[Start of section]
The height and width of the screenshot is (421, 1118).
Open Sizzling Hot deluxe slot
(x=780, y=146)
[End of section]
[Start of section]
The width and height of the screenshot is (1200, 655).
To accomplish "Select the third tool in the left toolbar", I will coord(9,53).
[End of section]
[Start of section]
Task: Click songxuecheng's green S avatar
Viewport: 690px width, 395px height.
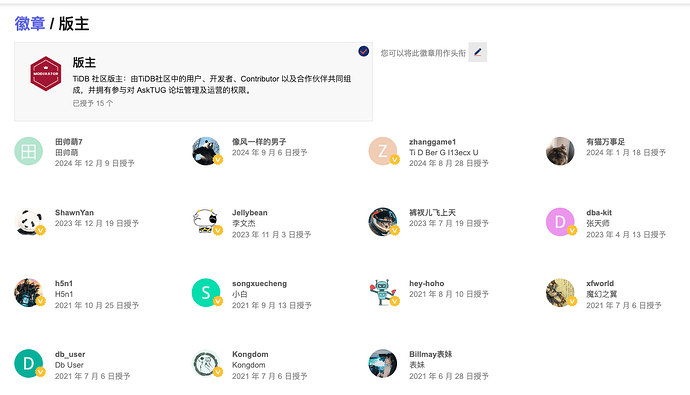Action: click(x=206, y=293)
[End of section]
*Required action*
How many lines of the material contain the string "screenshot"? Answer with that number alone.

*Result for this exercise*
2